Après avoir lutté pour la survie des squatts et des espaces culturels auto-gérés, Johan se retrouve à la rue.
Il finit par se résoudre à louer à prix d'or un studio minable où il entrepose tout ce qu'il ne parvient pas à jeter, ses meubles, ses instruments de musique, et ses divers trophées. Il va vivre là, dans un espace restreint.
Il s'y adonne à ses petites passions qui étaient beaucoup plus compréhensibles dans des maisons désaffectées, avec jardin, comme le dépecage d'animaux, la récupération à grande échelle d'objets encombrants glanés sur les trottoirs des quartiers chics... et surtout, Johan va déployer sur les 4 murs de son minuscule espace sa collection de manchettes. Chaque manchette commence par "il", ou alors parle de "lui", car ces manchettes retracent la vie d'un héros. Ce héros urbain, qui sème la police en chaise roulante, qui trompe le fisc, qui tue 11 taureaux d'un coup, et qui tue sa femme à 17 reprises (17 femmes différentes) sans compter les enfants... ce "il", c'est lui ? c'est Johan ?
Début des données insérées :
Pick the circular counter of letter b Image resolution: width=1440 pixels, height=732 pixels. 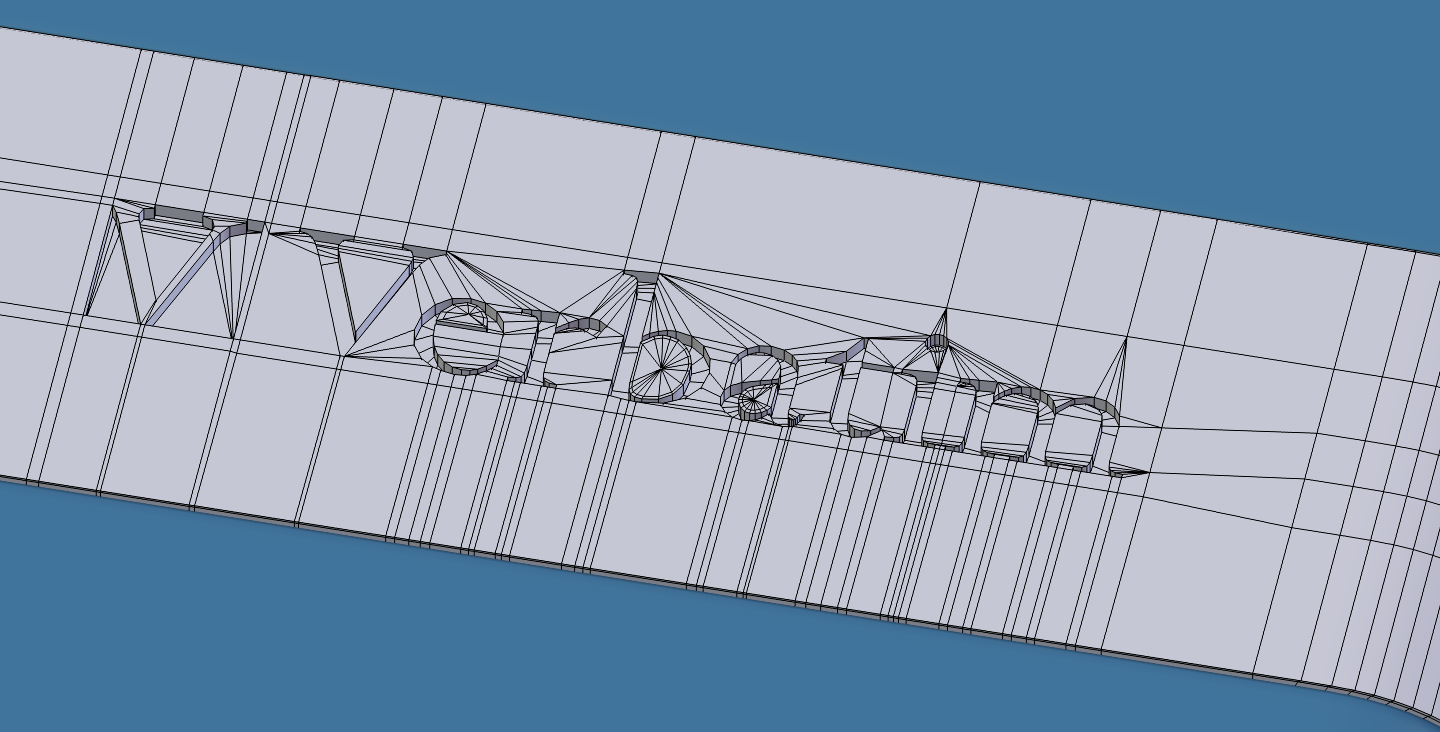664,366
De plus en plus, le doute s'installe. Ses amis commencent à parler de démence, de syndrome de Diogène...


2009 Sauvé par les Arpins
En voulant accrocher une manchette de sa collection sur son plafond, parce que les 4 murs sont déjà remplis, Johan tombe de l'échelle et se fracture l'astragale. Par chance le psychiatre Jacques Arpin et son épouse sont arrivés et ont pu le conduire à l'hôpital sur un brancard de fortune.


2009 Le voyage en Italie
Jacques Arpin invite Johan à parler devant des psychiatres venus du monde entier à un colloque en Italie.
Au lieu de parler de ses problèmes, il décide de parler de mon travail pictural, car lui se sent parfaitement normal, alors qu'il trouve que mes peintures montrent un signe évident d'une certaine pathologie.
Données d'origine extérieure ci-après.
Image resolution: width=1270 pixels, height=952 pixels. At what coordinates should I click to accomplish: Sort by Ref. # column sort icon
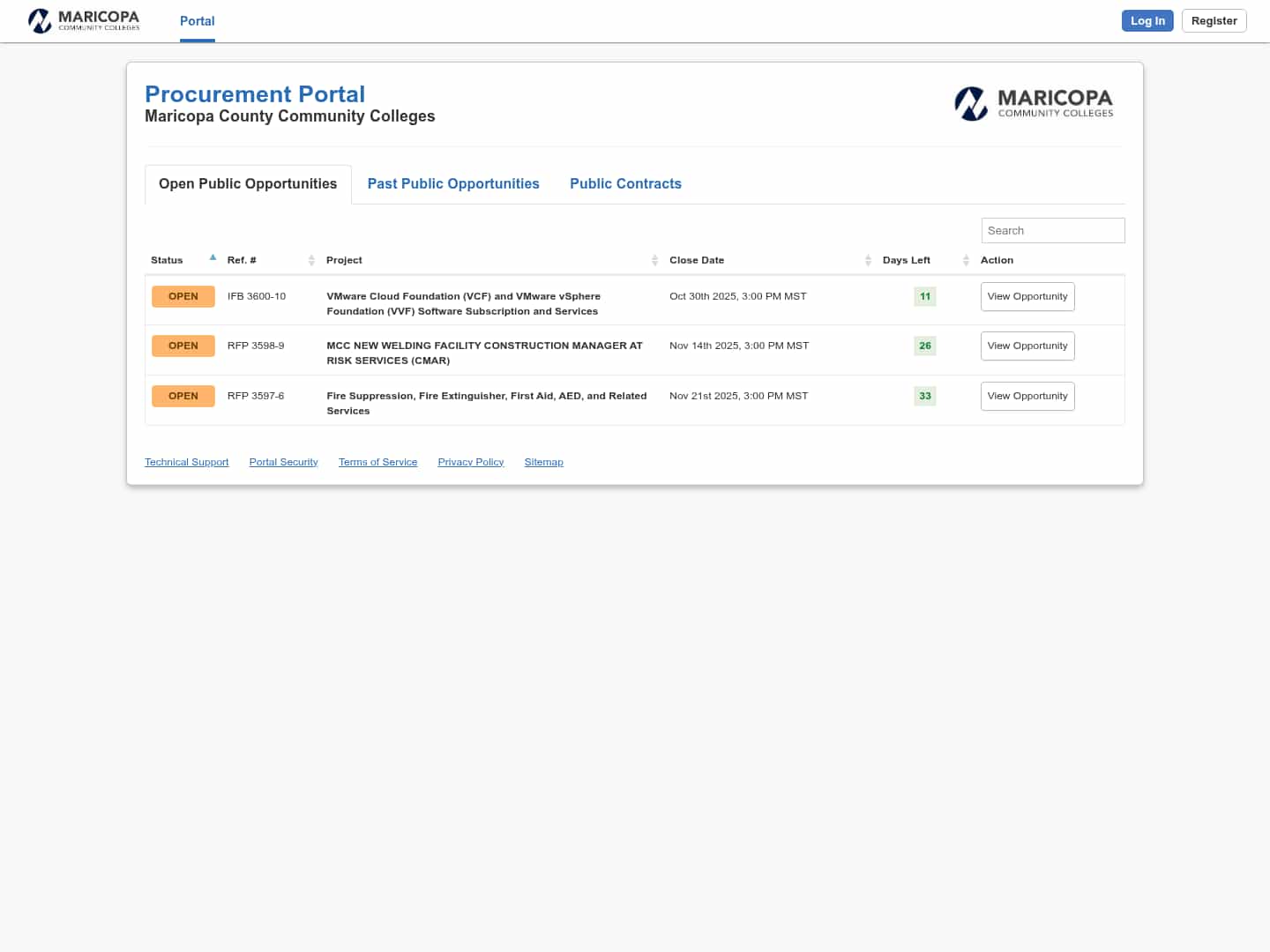311,260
2009 Somewhere with Jean-Louis Costes
Dans une salle d'attente, Vassili, Johan & Naïma assistent au pétage de plomb d'un type. Il commence par dépoter les plantes et les piétiner, puis il se déshabille, chie partout, répand son sang sur les murs, puis il se calme, et devient extrêmement amical. Il s'appelle Jean-Louis Costes.